The Jolly Librarian Ponders Privacy

Let me say that I know very little about the sad events at Rutgers that led to the suicide of a promising young musician other than what I read in the newspaper. So I don’t want anyone to think that I am commenting on any of the young people involved. But this was the latest event that has made me wonder about the nature of privacy in a 24-7 world where everyone not only wants but has a shot of getting their 15 minutes of fame.

 Of course, when you grow up where people are willing to do just about anything to be famous, including singing very badly, swallowing bugs, finding a spouse, or going through rehab, then perhaps it is not out of the realm of possibility to believe that the only thing that matters is to be a YouTube sensation. Maybe privacy is one of the ideals that will be sacrificed on the altar of instant celebrity and constant amusement.
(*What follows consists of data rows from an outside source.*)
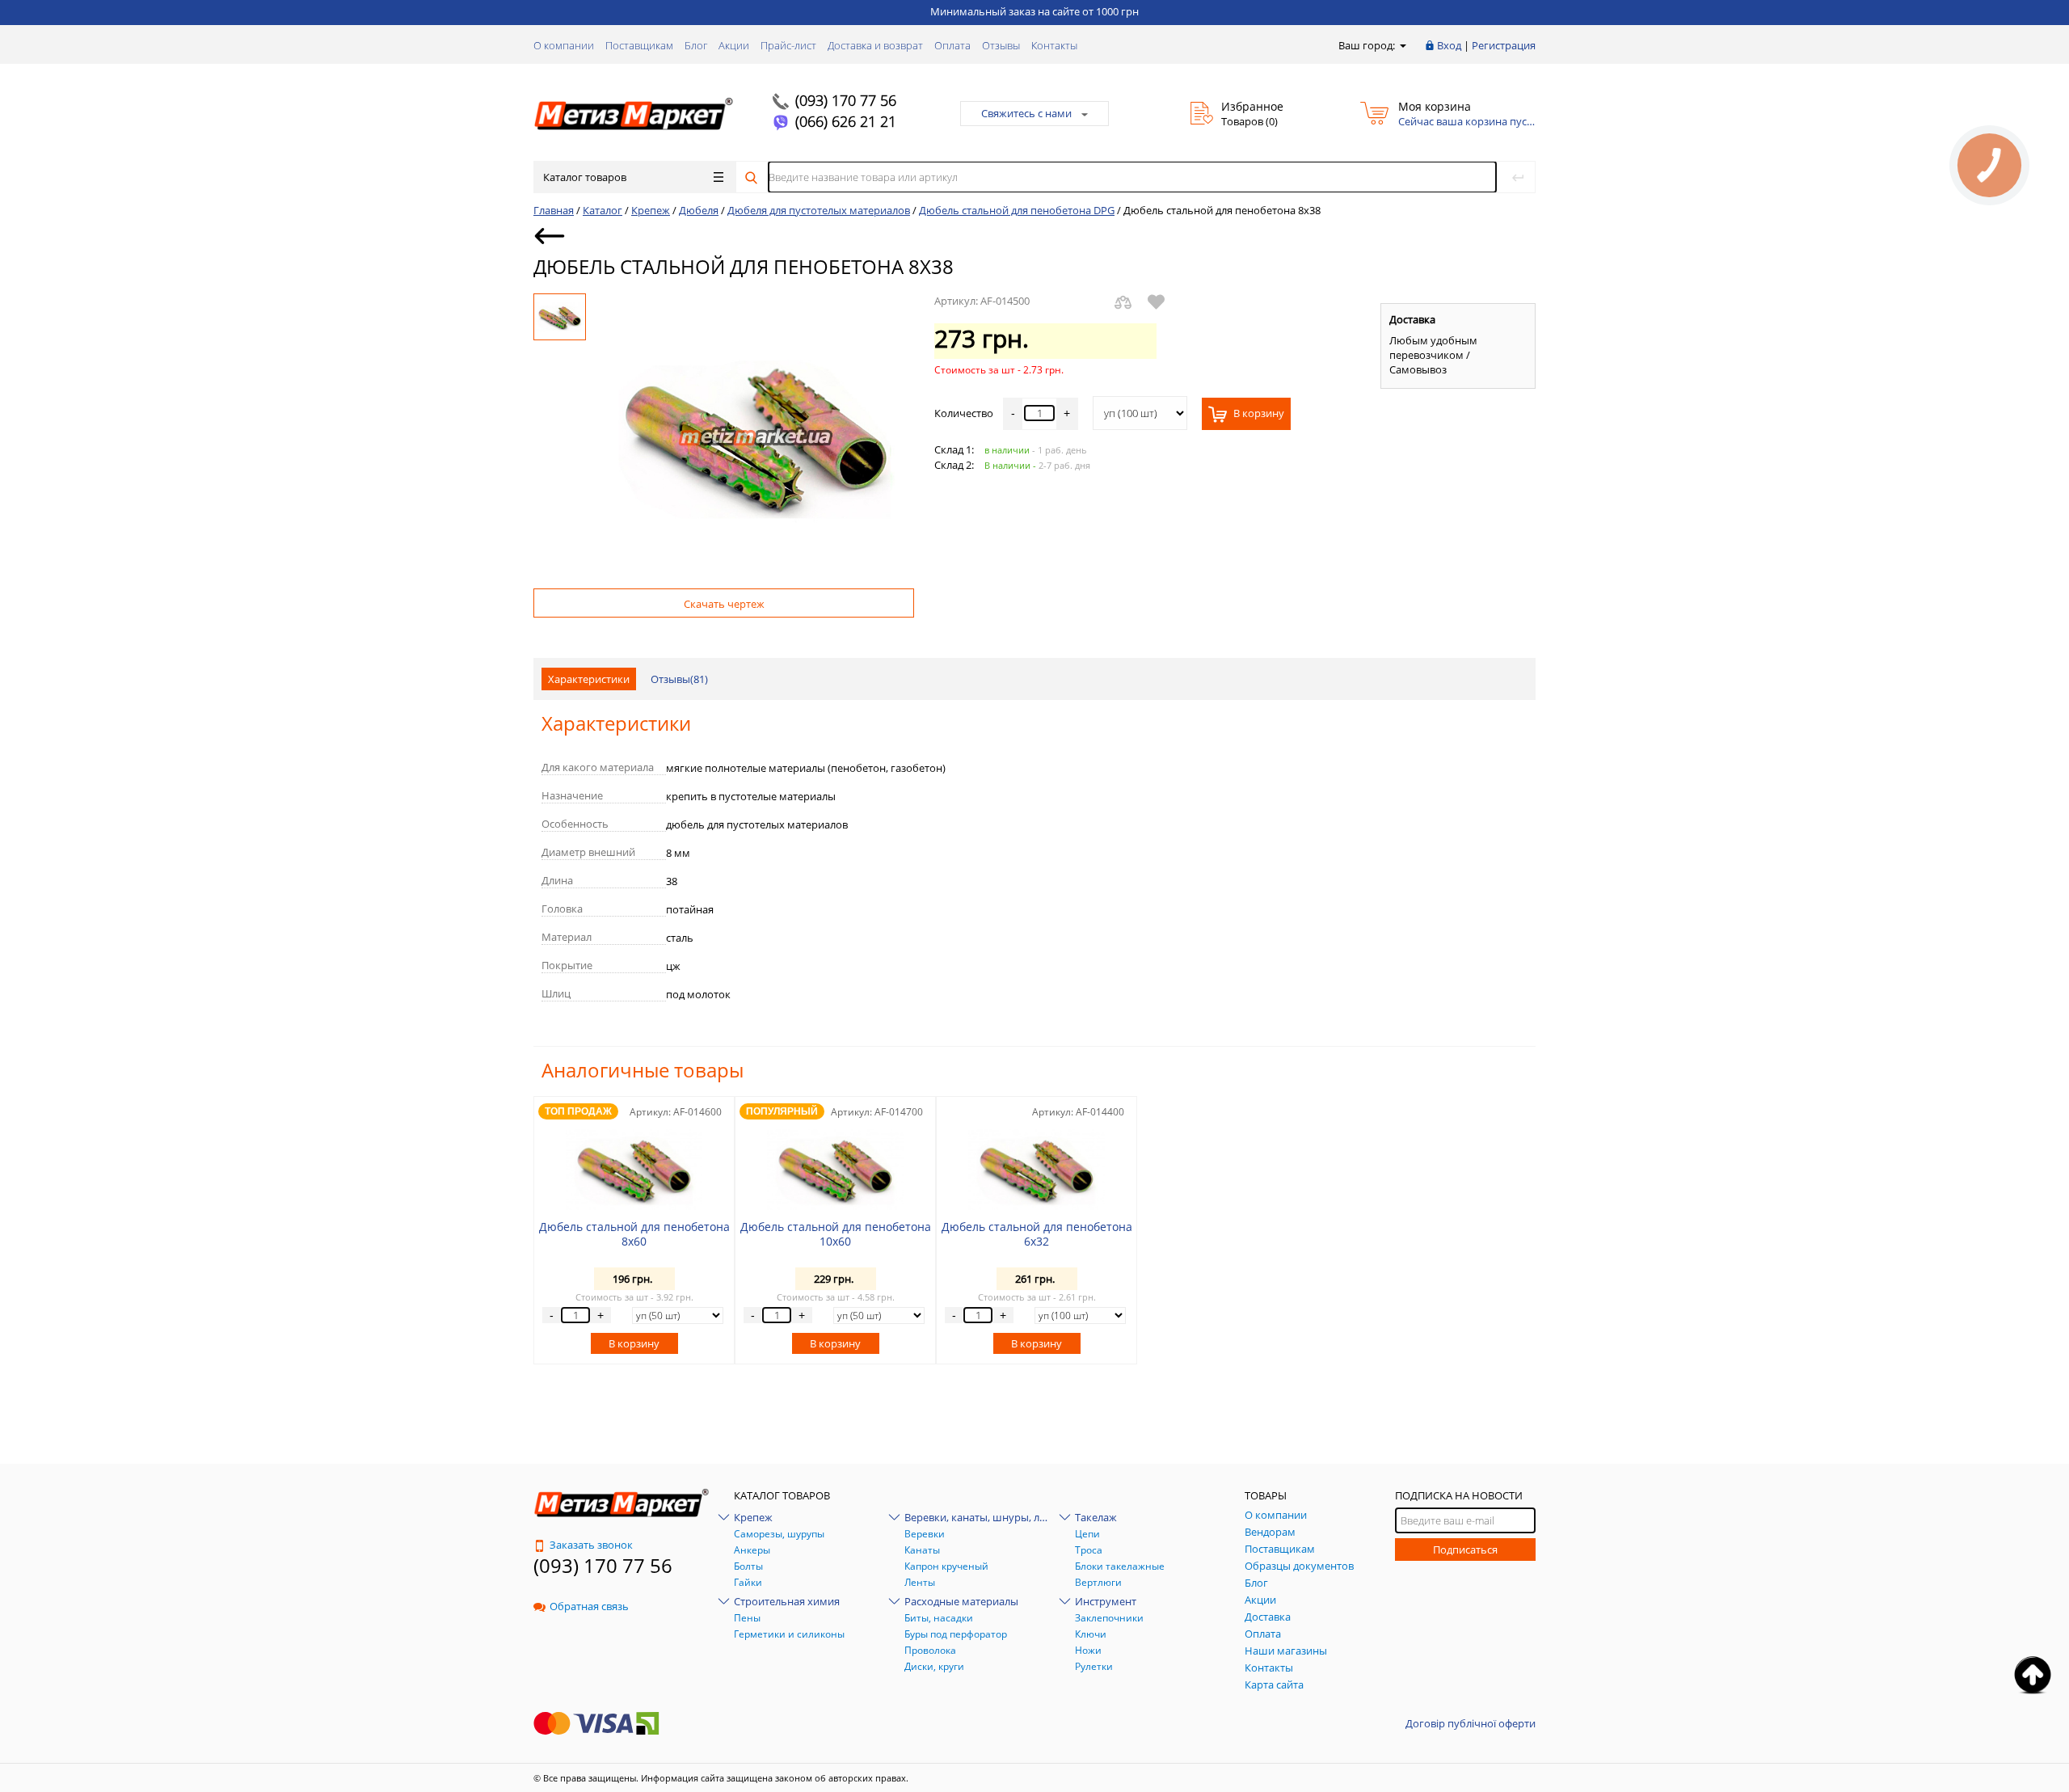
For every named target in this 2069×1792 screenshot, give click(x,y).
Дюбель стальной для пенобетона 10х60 (835, 1234)
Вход (1449, 45)
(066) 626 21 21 (845, 121)
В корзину (1257, 413)
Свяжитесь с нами (1026, 113)
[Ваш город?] (1401, 45)
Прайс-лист (788, 45)
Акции (733, 45)
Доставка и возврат (875, 45)
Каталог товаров (584, 177)
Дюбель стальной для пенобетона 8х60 (634, 1234)
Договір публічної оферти (1470, 1723)
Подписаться (1465, 1549)
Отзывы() (679, 679)
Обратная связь (589, 1606)
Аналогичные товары (642, 1069)
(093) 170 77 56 (845, 100)
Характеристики (589, 679)
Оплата (952, 45)
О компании (563, 45)
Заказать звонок (591, 1544)
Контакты (1054, 45)
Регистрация (1504, 45)
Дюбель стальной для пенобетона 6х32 (1037, 1234)
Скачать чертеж (724, 604)
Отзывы (1001, 45)
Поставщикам (639, 45)
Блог (696, 45)
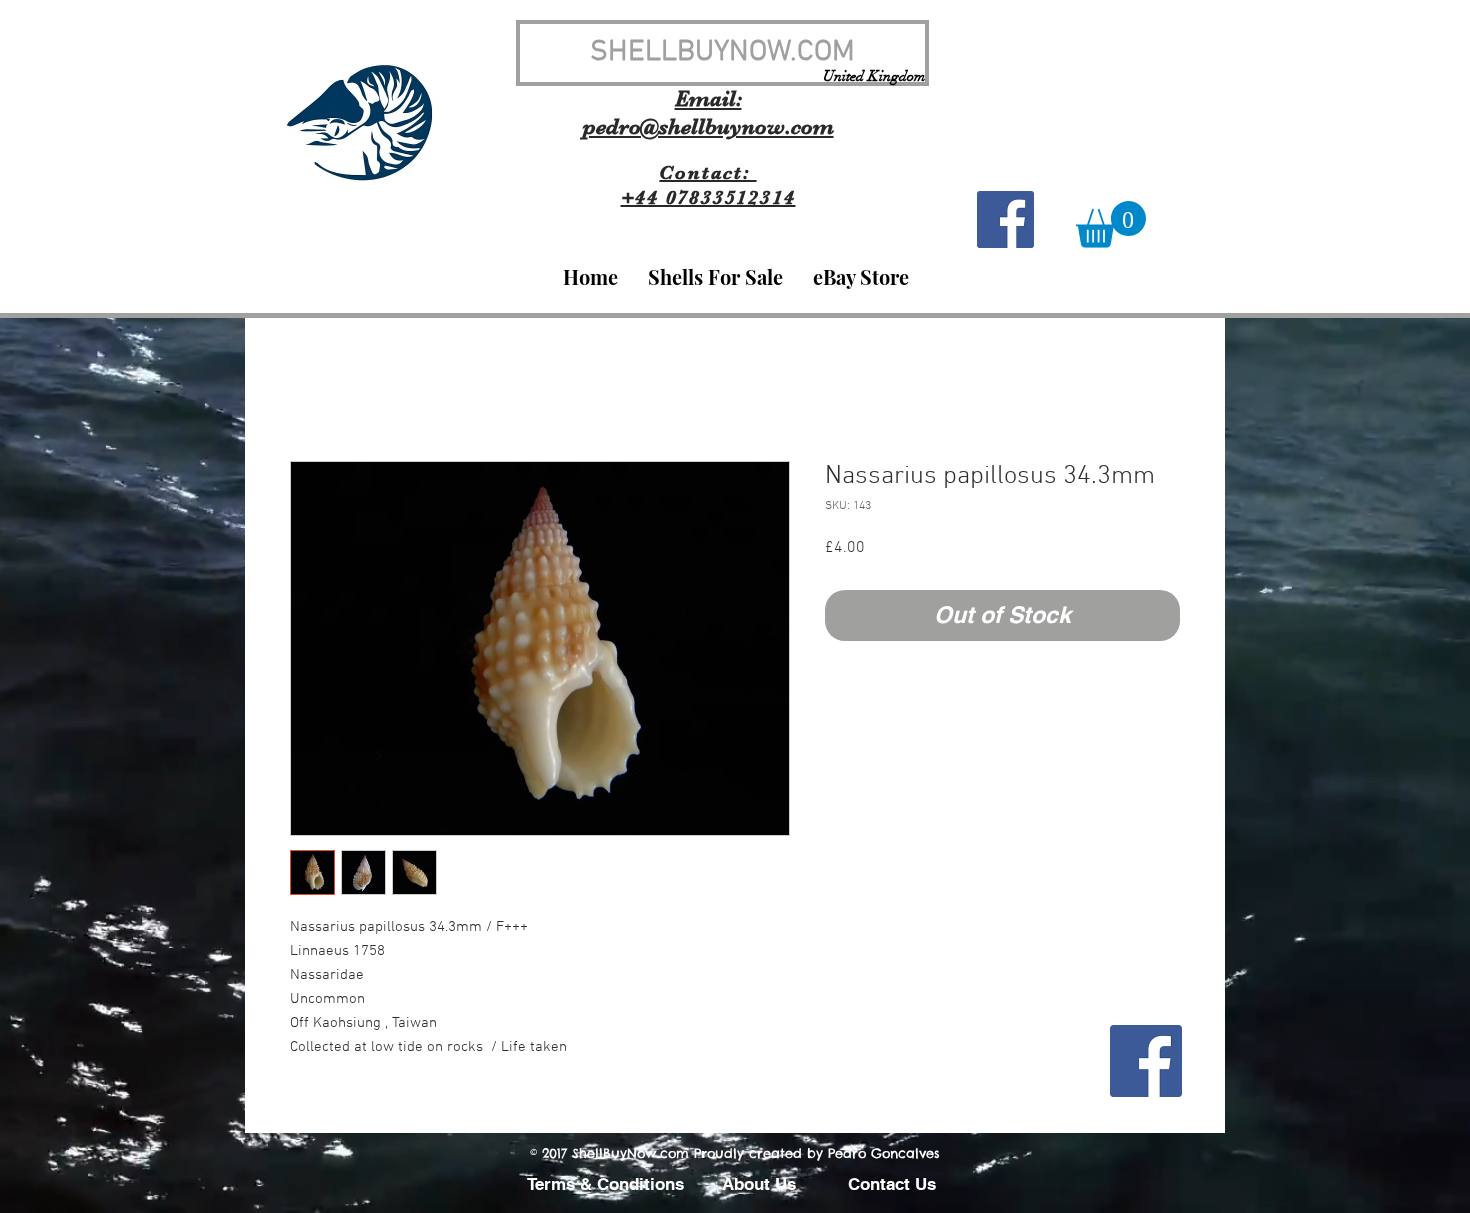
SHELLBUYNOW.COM (722, 52)
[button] (1111, 224)
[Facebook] (1146, 1061)
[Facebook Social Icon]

But privacy squandered can never be retrieved or taken back in a do-over. College definitely is a time when we make stupid mistakes. And I still cringe over some of the things that I said and did during those years. Thank God, that I do not have to witness them being played online, an eternal visual display for those who would want to see my more stupid moments.

And even now, decades later, to think that anyone would have found it amusing to tape me in an intimate moment and show it to other people as some sort of joke horrifies me more than I can say.  I don’t know if I ever would have recovered from such a betrayal.

And it is a betrayal. To take someone else’s private life and broadcast it without their permission is not just bad taste. It is betrayal of the worst kind. Just because people get paid money for it when those tapes are of celebrities does not make any less so.

We live in a society where some people clamor and climb over each other for their few minutes of celebrity. And for some reason, we sometimes reward this behavior with money and fame. And we have every right to participate in this if we choose. But we have no right to drag others in with us against their will and without their knowledge.